Because it stressed the notion of a covenant, Puritanism eventually made its peace with individualism. And because, unlike Islam in so many contemporary settings, Puritanism had to accommodate to a democratic society, it lost its harshness in the quest for popularity. Still, the notion that Americans were destined by their faith in a specifically Protestant God to fill their own land and to exercise their influence abroad lasted throughout the 18th and 19th centuries.

"Christianity is the only possible religion for the American people, and with Christianity are bound up all our hopes for the future," the German-born scholar Philip Schaff told the American Historical Association in 1888. Josiah Strong's influential book "Our Country," published three years before Schaff's speech, asked the United States to carry out its duty to "Christianize" the world. And the Christianity they had in mind was Protestant Christianity. The first war to come along after their pronouncements, the Spanish- American War, was justified by many Protestant leaders because it was fought against Catholic Spain.

Even after Catholics and Jews were accepted into American life, our political leaders still invoked religious language that Protestants could interpret as their own. An American as liberal as Henry Wallace could say, in his 1944 book "Faith of Our Fighters," that democracy was "the only form of government which harmonizes fully with the principles of the Bible."

America remains a decidedly religious society, but it is now religious in a very different way. To be sure, religious fundamentalists have prominent political presence even now. Pat Robertson and Jerry Falwell, for example, are not averse to invoking a language of crusade in the political arena.

But neither Mr. Falwell nor Mr. Robertson is president; George W. Bush is. And Mr. Bush has done a brilliant job of not permitting Osama bin Laden to define the terms of the conflict. The more we think that what is at stake is a clash of civilizations, the more like our enemy we become. By insisting that we are not at war with Islam, Mr. Bush deprives Mr. bin Laden of the religious battle he so intensely desires.

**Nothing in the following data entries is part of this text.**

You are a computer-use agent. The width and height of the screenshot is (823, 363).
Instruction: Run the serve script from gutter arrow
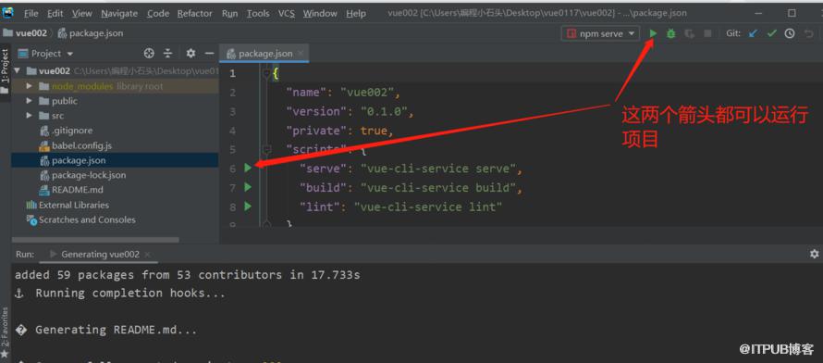(x=248, y=169)
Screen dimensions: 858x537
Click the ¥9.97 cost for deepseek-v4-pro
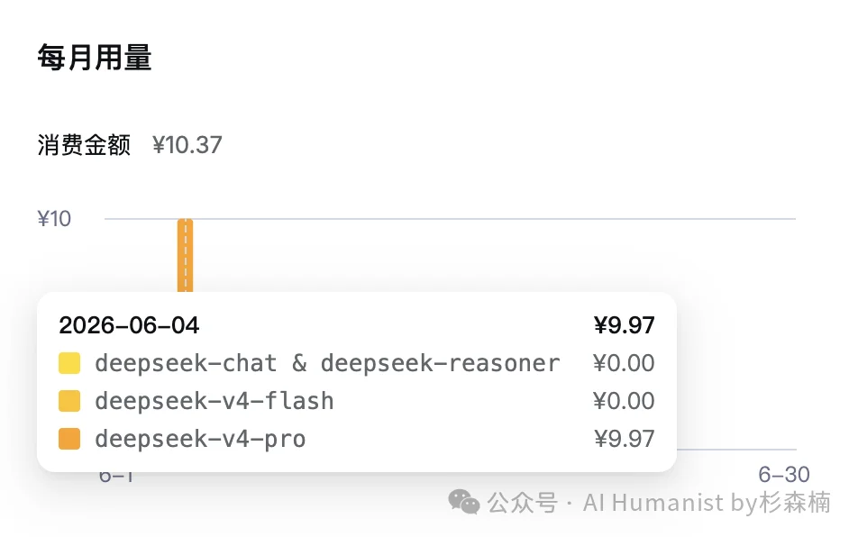pyautogui.click(x=625, y=439)

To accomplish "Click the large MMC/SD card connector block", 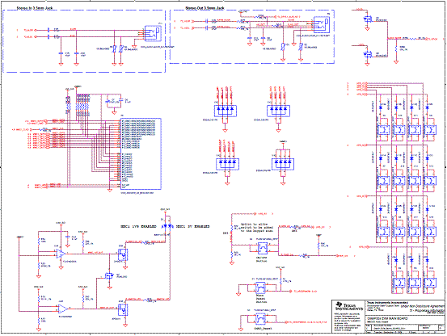I will [x=141, y=153].
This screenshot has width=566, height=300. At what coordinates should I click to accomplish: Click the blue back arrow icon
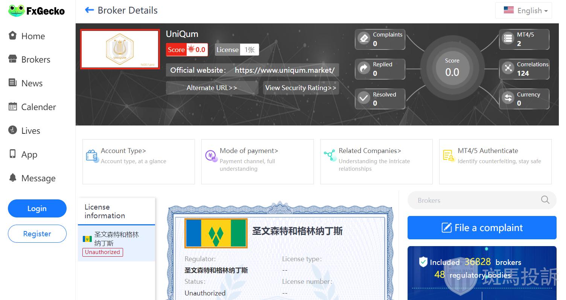(x=89, y=10)
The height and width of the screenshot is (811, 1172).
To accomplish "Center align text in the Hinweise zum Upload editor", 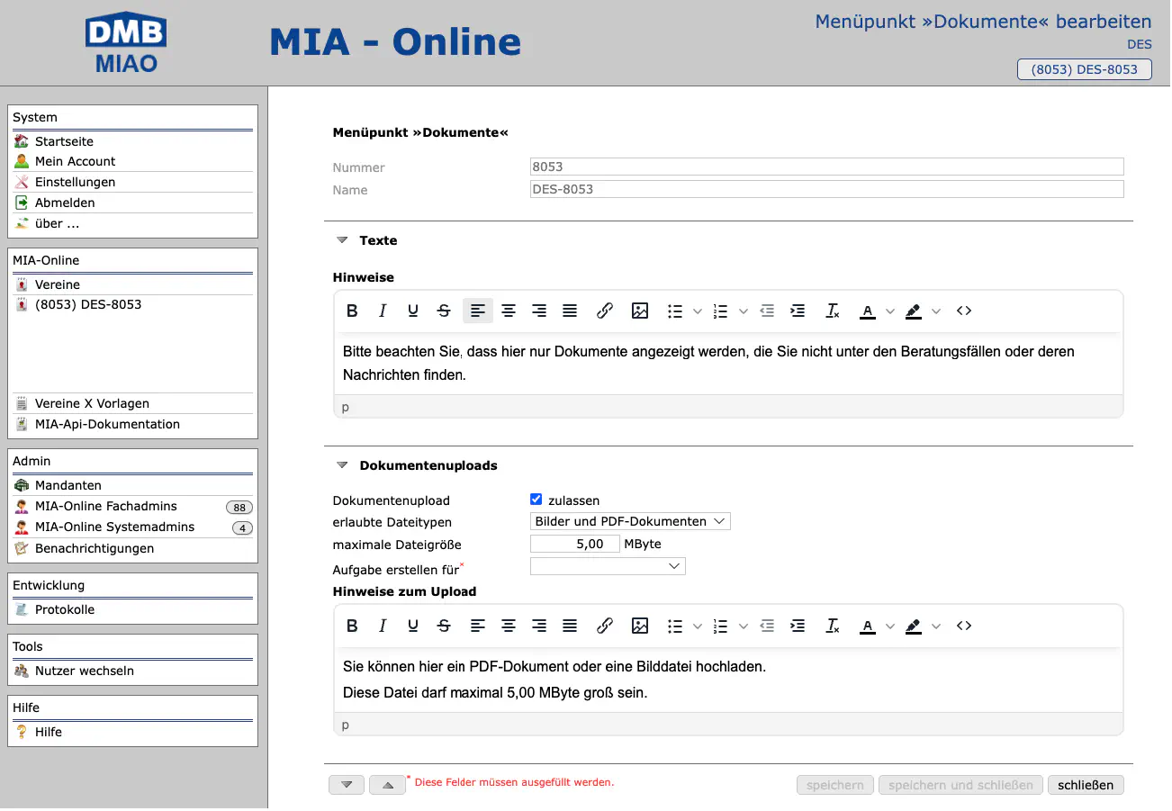I will coord(509,626).
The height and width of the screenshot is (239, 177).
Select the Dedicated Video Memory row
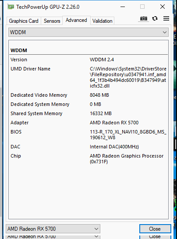pyautogui.click(x=89, y=95)
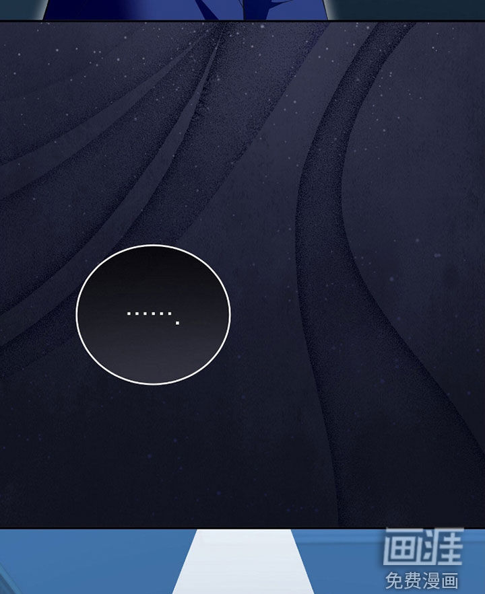Viewport: 485px width, 594px height.
Task: Click the wide curved dark stripe on the right
Action: 323,269
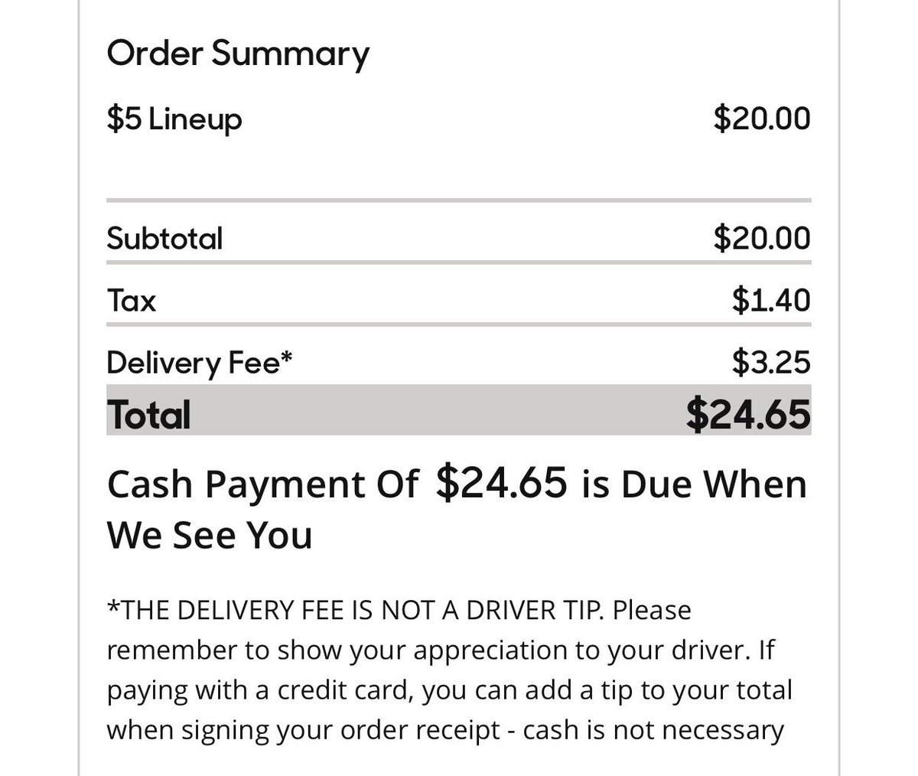Click the Delivery Fee* label
This screenshot has width=918, height=776.
[200, 362]
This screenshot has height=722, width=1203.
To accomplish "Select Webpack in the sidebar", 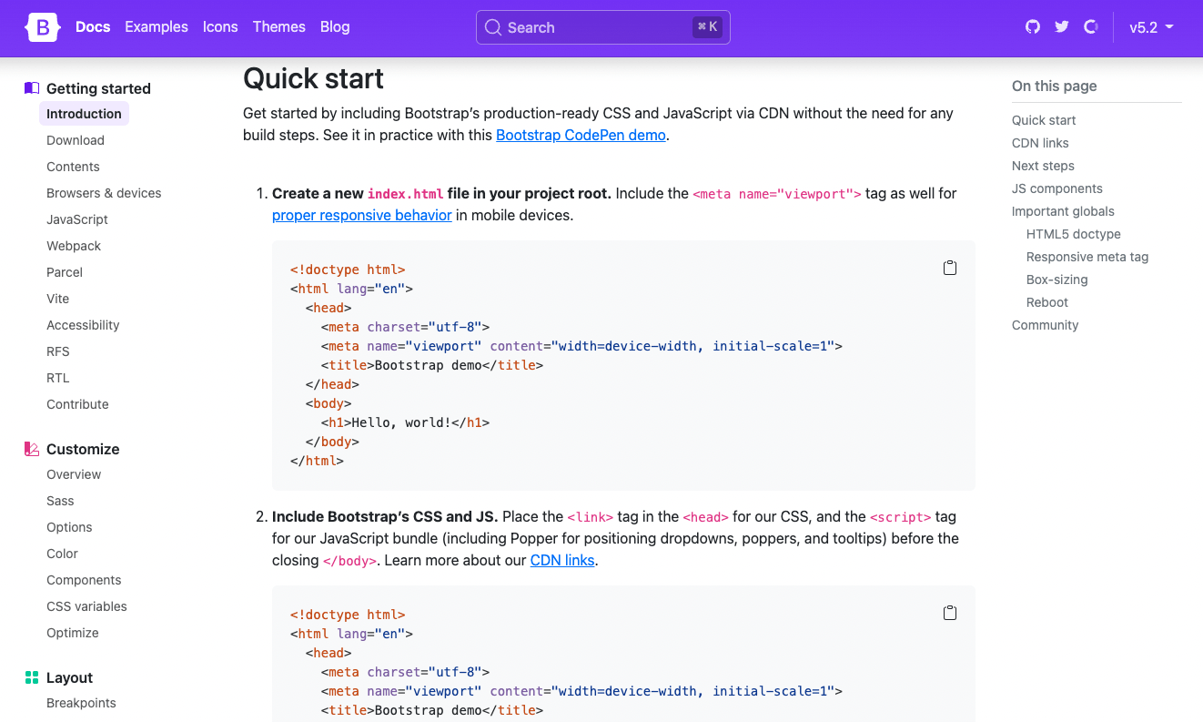I will point(74,246).
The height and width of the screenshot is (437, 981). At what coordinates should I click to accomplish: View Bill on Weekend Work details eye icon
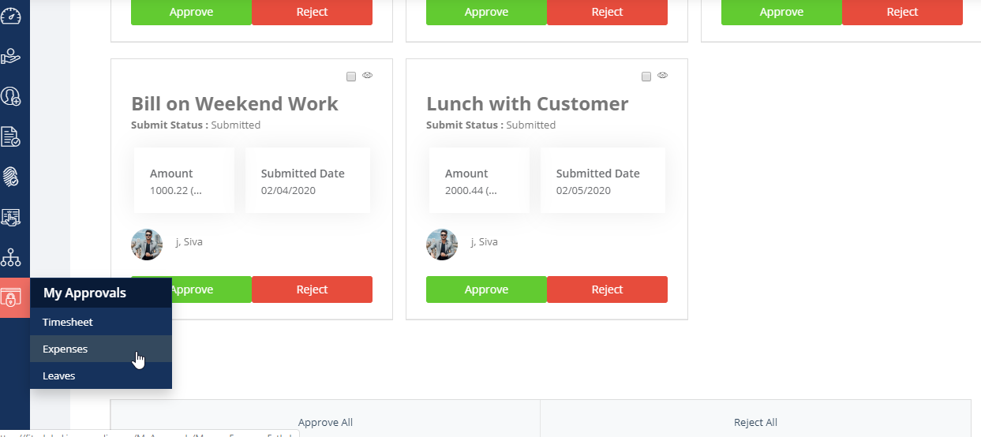pos(367,76)
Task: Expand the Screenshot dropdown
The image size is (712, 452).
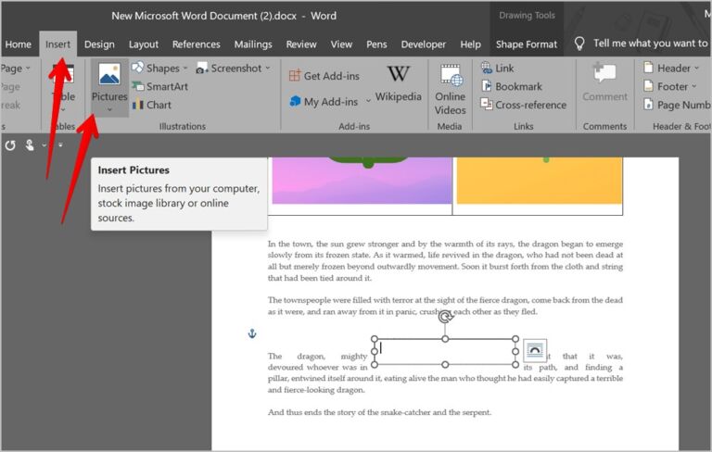Action: [268, 68]
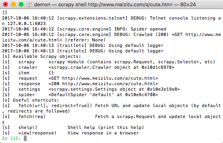Click the '127.0.0.1:6023' telnet address text
The image size is (223, 143).
tap(27, 23)
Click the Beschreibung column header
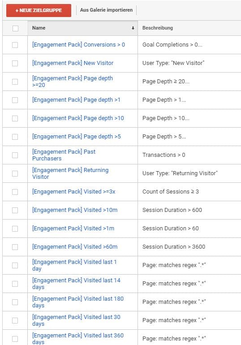241x345 pixels. [x=158, y=28]
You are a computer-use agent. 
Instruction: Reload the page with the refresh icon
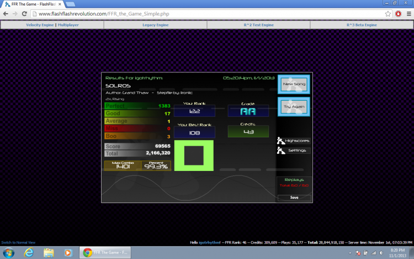(24, 14)
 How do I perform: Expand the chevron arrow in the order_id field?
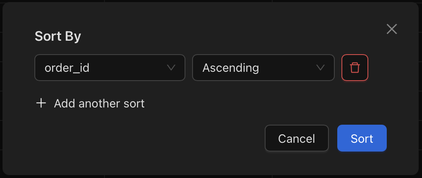(171, 68)
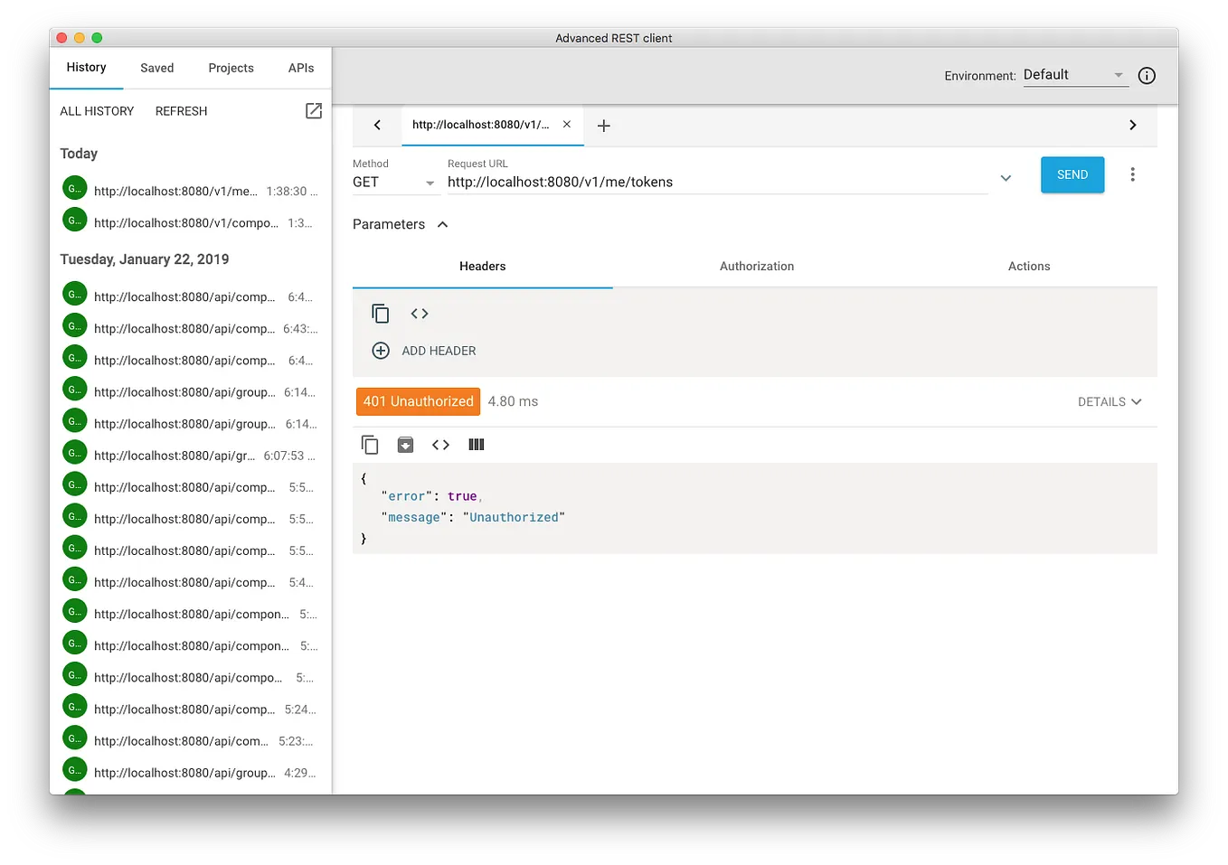Image resolution: width=1228 pixels, height=865 pixels.
Task: Switch response to parsed table view
Action: point(476,444)
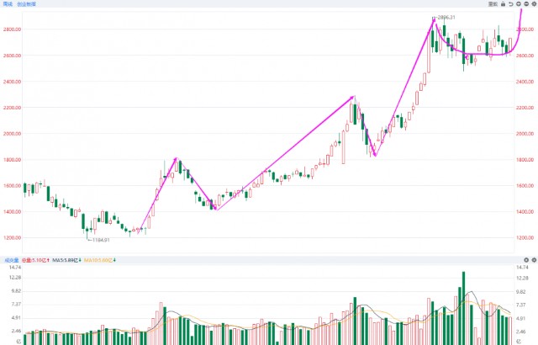Viewport: 538px width, 345px height.
Task: Zoom in with the plus icon
Action: pos(518,4)
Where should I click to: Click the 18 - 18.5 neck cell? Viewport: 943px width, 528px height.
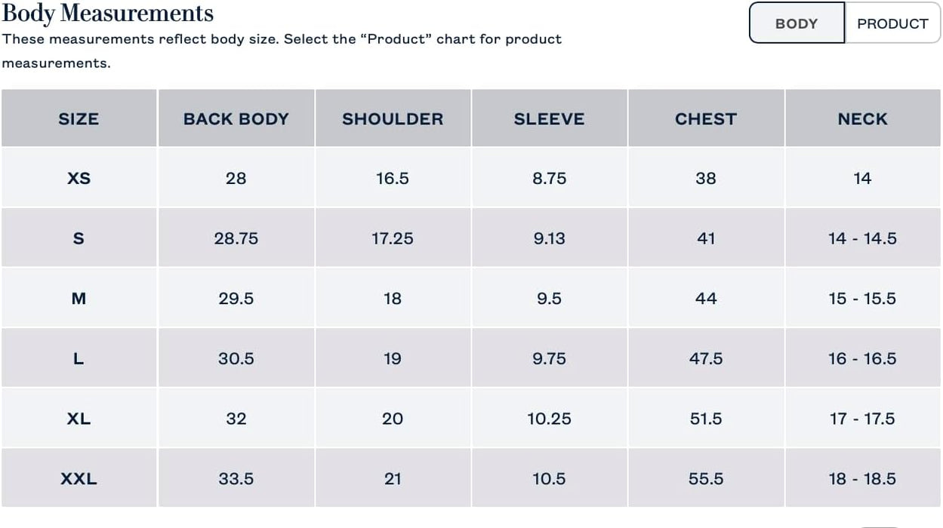click(x=862, y=479)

It is not only President Bush who has kept his viewpoint balanced; it is also the American people. A country whose single largest religious denomination is Catholicism can no longer feel comfortable fighting for Protestant principles. Indeed America is no longer Judeo-Christian, the term of art we developed, after the Holocaust, to include Jews. Even "Abrahamic," a term invented to include Muslims along with Christians and Jews, excludes Buddhists and Sikhs. There is no single God for whom this ever more diverse society could enter a war.

And it is not just our religious diversity that makes our religious experience different from our Puritan past; whatever their particular beliefs, Americans tend to practice their faith in distinctly modern ways. Many Americans, including many evangelical Christians, strongly support the constitutional principle of separation of church and state. (Conservative opposition to President Bush's faith-based initiative shows that this support is not just a liberal position.)

Our cultural temperament may also help inoculate us against a stringent religious fundamentalism. We are too optimistic in our beliefs to find Satan lurking behind every rock. There are, of course, American believers who evangelize, persuaded that those who do not believe as they do are destined for hell. Yet there are far more who believe that whatever their own path to God, other people will choose different paths that deserve respect.

Surveys routinely show that more than 90 percent of Americans believe in God. Our culture celebrates religious belief and provides it enormous freedom in the private sphere. But our constitutional system of government by separating belief from politics tempers this impulse when it interferes with governance and the making of laws. The Taliban and Osama bin Laden wage war against us because they embrace religious governance in the political sphere while allowing individuals no religious choice. That use of religion has resulted in a totalitarian society that cannot countenance any deviation.

The war now going on between Americans and the forces of Osama bin Laden is not between belief and nonbelief. It is instead about two different ways of believing, only one of which allows for individual conscience and freedom. The refusal of the other to make that allowance is what makes terrorism against nonbelievers possible.

Alan Wolfe is professor of political science and director of the Boisi Center for Religion and American Public Life at Boston College.